[[ Exercise data open ]]

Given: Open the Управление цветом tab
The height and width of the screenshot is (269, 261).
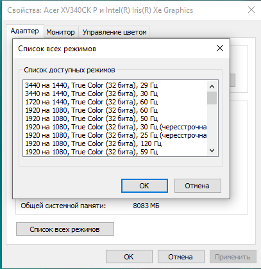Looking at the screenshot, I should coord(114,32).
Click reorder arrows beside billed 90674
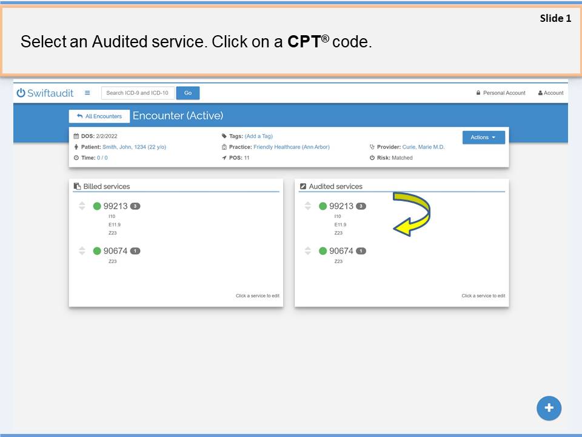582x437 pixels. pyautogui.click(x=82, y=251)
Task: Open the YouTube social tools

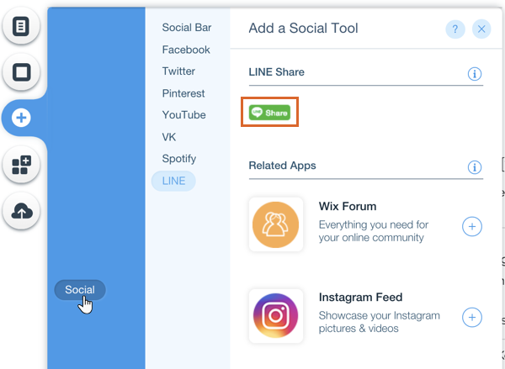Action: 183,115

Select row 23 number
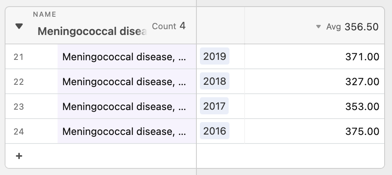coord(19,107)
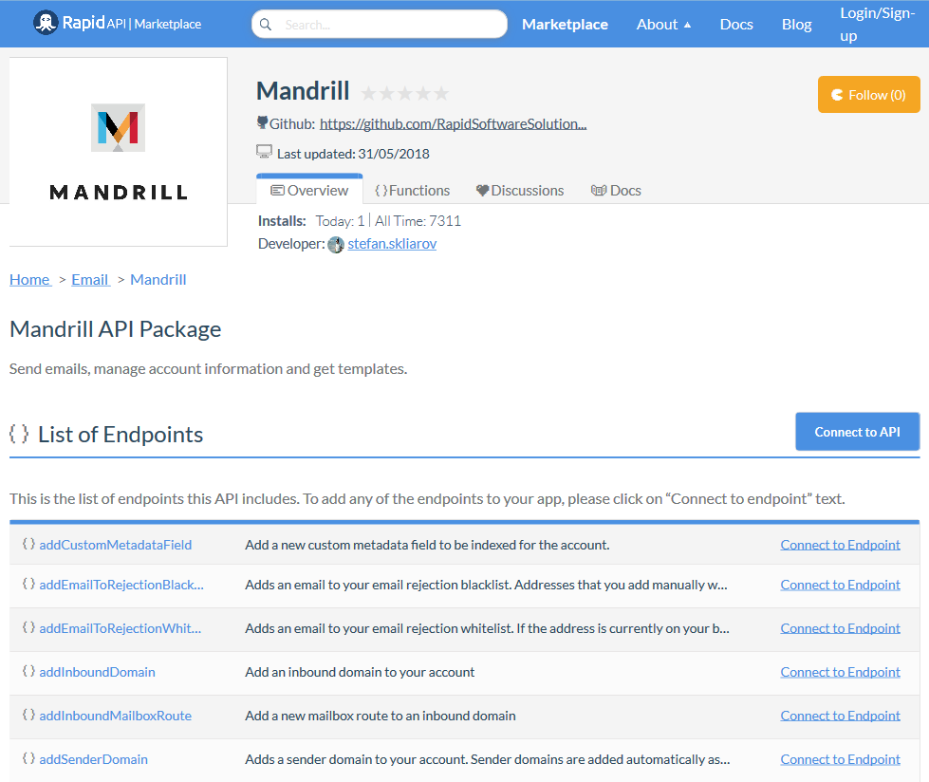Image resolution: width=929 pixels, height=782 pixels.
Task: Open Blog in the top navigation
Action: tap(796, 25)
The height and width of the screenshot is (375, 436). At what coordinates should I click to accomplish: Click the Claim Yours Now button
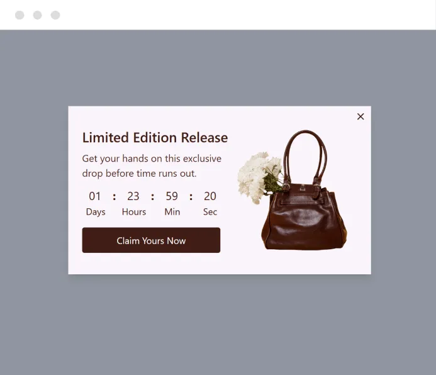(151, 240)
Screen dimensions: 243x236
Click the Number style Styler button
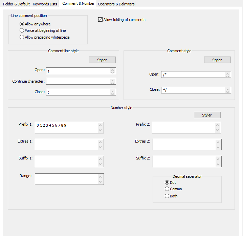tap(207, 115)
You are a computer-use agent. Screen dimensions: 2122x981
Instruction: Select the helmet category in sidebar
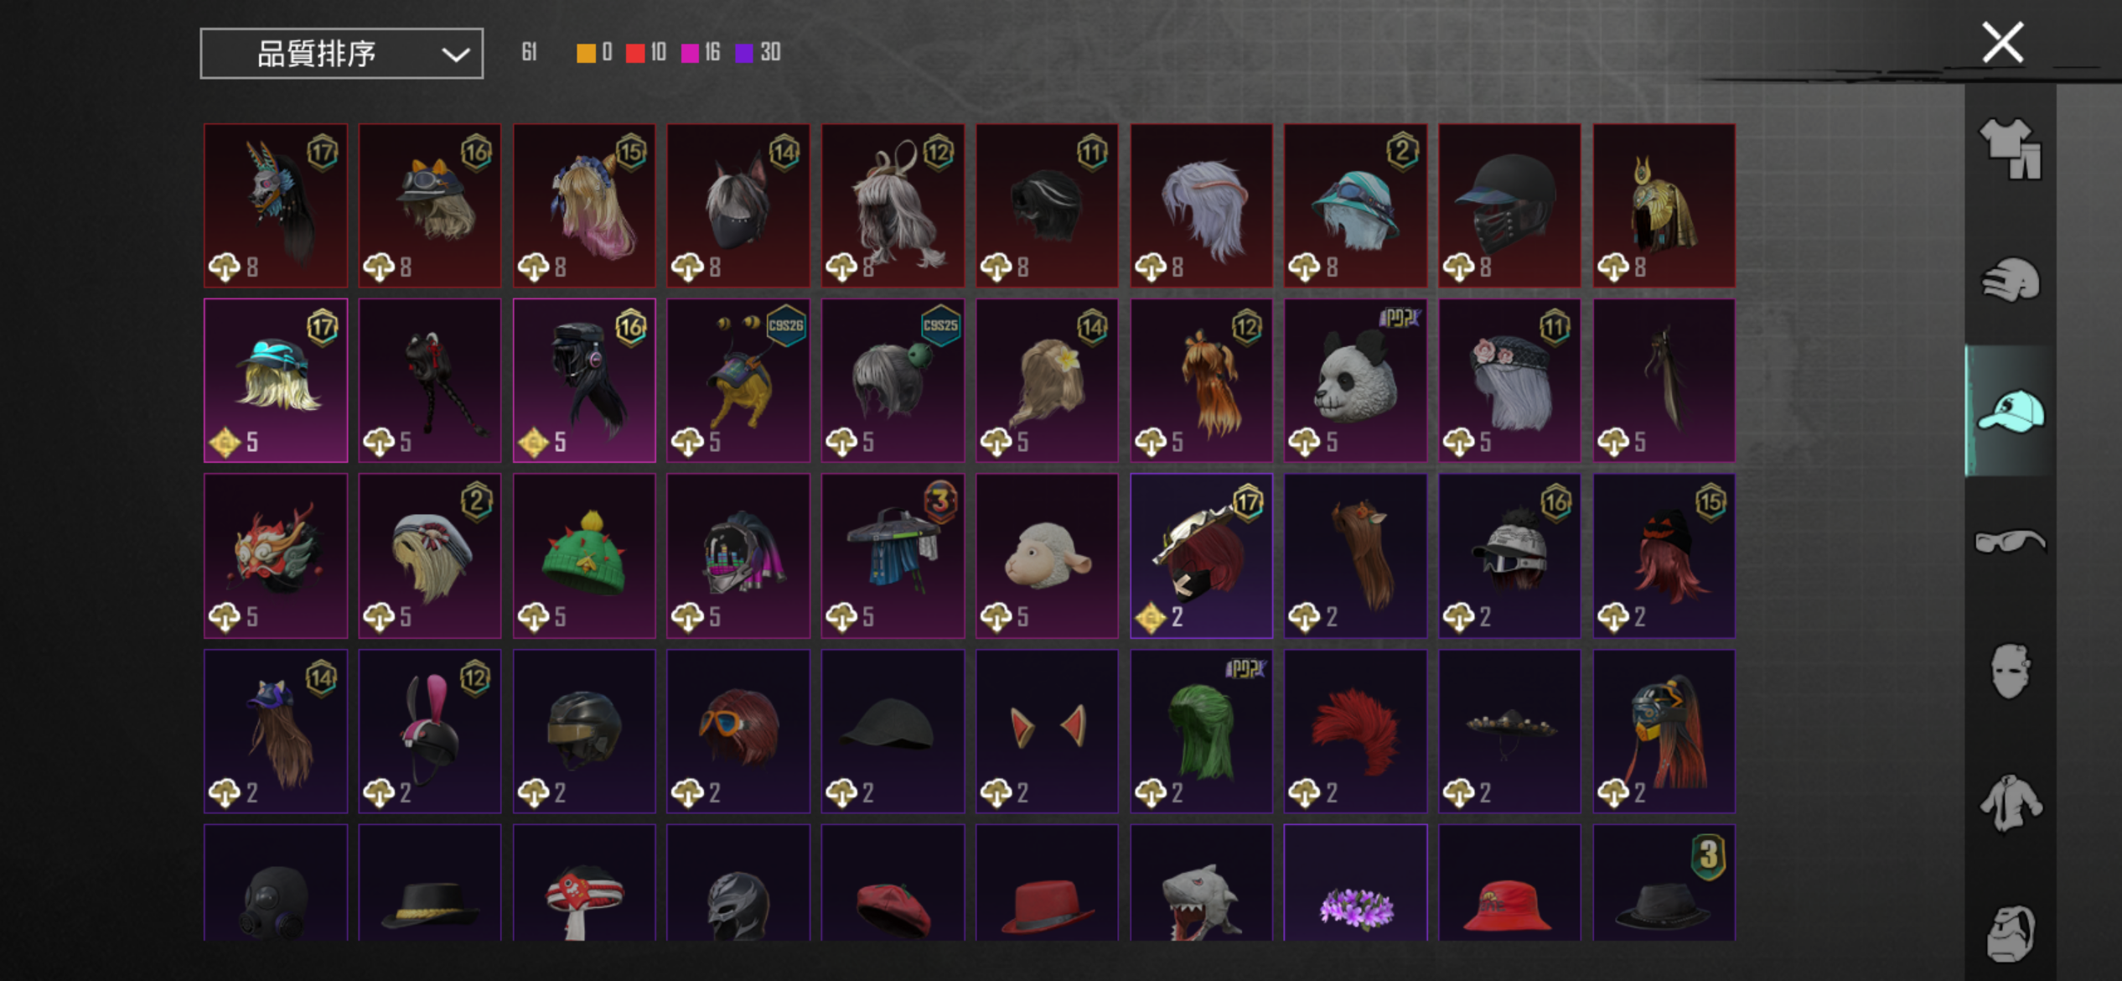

[[ Exercise data closed ]]

▶ [Aim of the task]: Say how many lines in the entries contain the string "dimensions". Nothing else belongs in the reply.

▶ [Exercise solution]: 2